**Task 1:** According to the Feast demo, what happens during feast apply if a registry does not exist?
**Task 2:** Carry on the Feast demo notebook from the point where it stops.

-- Passage to read follows --

# Feast Demo

In [1]:
import pandas as pd

In [2]:
df = pd.read_parquet('../feature_repo/data/driver_stats.parquet')
df.head()

Unnamed: 0,event_timestamp,driver_id,conv_rate,acc_rate,avg_daily_trips,created
0,2024-03-06 16:00:00+00:00,1005,0.098983,0.229224,560,2024-03-21 16:00:07.931
1,2024-03-06 17:00:00+00:00,1005,0.597186,0.596457,785,2024-03-21 16:00:07.931
2,2024-03-06 18:00:00+00:00,1005,0.460126,0.218102,413,2024-03-21 16:00:07.931
3,2024-03-06 19:00:00+00:00,1005,0.738934,0.810678,374,2024-03-21 16:00:07.931
4,2024-03-06 20:00:00+00:00,1005,0.792706,0.913296,801,2024-03-21 16:00:07.931


## Feast apply (from feast repo directory)

When executing feast apply:
- Feast will scan Python files in your feature repository and find all Feast object definitions, such as feature views, entities, and data sources.
- Feast will validate your feature definition.
- Feast will sync the metadata about Feast objects to the registry. If a registry does not exist, then it will be instantiated.
- Feast will create all necessary feature store infrastructure.

```bash
feast apply

Created entity driver
Created feature view driver_hourly_stats_fresh
Created feature view driver_hourly_stats
Created feature service driver_activity_v2
Created feature service driver_activity_v1

Created sqlite table feast_demo_driver_hourly_stats_fresh
Created sqlite table feast_demo_driver_hourly_stats
```

We have created:

- the entity driver,
- two feature views in the offline and online stores (because online=True), and
- two feature services to be able to use the feature view at inference time

## Retrieve offline features for training/batch inference

In [3]:
from feast import FeatureStore
from datetime import datetime

In [4]:
feature_store = FeatureStore(repo_path="../feature_repo")

In [5]:
entity_df = pd.DataFrame.from_dict(
    {
        "driver_id": [1001, 1002, 1003, 1004, 1001],
        "event_timestamp": [
            datetime(2021, 4, 12, 10, 59, 42),
            datetime(2021, 4, 12, 8, 12, 10),
            datetime(2021, 4, 12, 16, 40, 26),
            datetime(2021, 4, 12, 15, 1, 12),
            datetime.now()

-- Passage to read concluded --
-- Information follows --

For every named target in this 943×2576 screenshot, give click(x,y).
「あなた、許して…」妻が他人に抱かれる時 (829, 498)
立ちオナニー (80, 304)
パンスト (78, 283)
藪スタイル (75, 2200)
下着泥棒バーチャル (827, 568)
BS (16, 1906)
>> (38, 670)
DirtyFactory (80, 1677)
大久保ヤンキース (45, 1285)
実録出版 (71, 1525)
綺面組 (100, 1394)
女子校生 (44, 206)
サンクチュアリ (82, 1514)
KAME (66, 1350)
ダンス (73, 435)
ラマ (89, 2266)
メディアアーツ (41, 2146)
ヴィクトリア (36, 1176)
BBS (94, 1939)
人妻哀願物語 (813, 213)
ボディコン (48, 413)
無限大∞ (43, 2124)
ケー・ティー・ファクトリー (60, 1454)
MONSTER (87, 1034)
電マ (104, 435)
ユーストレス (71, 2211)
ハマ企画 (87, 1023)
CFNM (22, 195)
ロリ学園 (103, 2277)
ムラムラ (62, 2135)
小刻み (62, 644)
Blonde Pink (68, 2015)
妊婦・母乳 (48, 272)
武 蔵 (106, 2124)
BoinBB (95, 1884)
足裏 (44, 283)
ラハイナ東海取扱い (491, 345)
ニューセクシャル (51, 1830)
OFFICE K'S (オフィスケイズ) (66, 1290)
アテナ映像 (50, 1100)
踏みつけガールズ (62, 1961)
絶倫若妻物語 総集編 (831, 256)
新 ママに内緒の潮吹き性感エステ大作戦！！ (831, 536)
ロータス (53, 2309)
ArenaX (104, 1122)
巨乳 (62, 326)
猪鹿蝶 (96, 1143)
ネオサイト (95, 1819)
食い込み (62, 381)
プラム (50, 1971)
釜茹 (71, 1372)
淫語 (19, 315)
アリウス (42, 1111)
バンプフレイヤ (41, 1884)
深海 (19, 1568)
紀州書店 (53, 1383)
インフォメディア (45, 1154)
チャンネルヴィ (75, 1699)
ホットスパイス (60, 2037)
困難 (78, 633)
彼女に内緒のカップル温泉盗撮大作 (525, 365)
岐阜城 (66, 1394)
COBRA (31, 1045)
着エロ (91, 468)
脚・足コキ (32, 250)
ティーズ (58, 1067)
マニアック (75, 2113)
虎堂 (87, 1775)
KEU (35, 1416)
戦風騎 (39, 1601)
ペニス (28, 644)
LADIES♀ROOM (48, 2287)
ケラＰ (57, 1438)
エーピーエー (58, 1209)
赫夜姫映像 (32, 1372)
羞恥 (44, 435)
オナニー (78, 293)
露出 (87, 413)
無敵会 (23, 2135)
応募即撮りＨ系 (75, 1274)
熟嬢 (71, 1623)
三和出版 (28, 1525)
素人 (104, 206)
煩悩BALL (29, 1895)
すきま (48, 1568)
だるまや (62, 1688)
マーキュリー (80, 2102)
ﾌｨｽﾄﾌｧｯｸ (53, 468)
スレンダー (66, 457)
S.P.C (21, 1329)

-- Information concluded --

**Expected output 1:** The registry is instantiated.

**Expected output 2:**
        ]
    }
)

In [6]:
entity_df.head()

Unnamed: 0,driver_id,event_timestamp
0,1001,2021-04-12 10:59:42.000000
1,1002,2021-04-12 08:12:10.000000
2,1003,2021-04-12 16:40:26.000000
3,1004,2021-04-12 15:01:12.000000
4,1001,2024-03-21 16:33:22.939165


In [7]:
training_df = feature_store.get_historical_features(
    entity_df=entity_df,
    features=feature_store.get_feature_service("driver_activity_v1"),  #features retrieved via the feature service
).to_df()

We know that in driver_activity_v1 the driver_id appears several times, but get_historical_features() does a point-in-time join looking at event_timestamp and retrieving the most recent features at that time.

In [8]:
training_df

Unnamed: 0,driver_id,event_timestamp,conv_rate,acc_rate,avg_daily_trips
0,1001,2021-04-12 10:59:42+00:00,0.31346,0.967728,821
1,1002,2021-04-12 08:12:10+00:00,0.235467,0.025087,39
2,1003,2021-04-12 16:40:26+00:00,0.55694,0.157237,335
3,1004,2021-04-12 15:01:12+00:00,0.960231,0.239735,309
4,1001,2024-03-21 16:33:22.939165+00:00,0.119581,0.766169,185


## Retrieve online features for online inference

### Materialization

For online inference, we want to retrieve features very quickly via our online store, as opposed to fetching them from slow joins. However, the features are not in our online store just yet, so we'll need to materialize them first.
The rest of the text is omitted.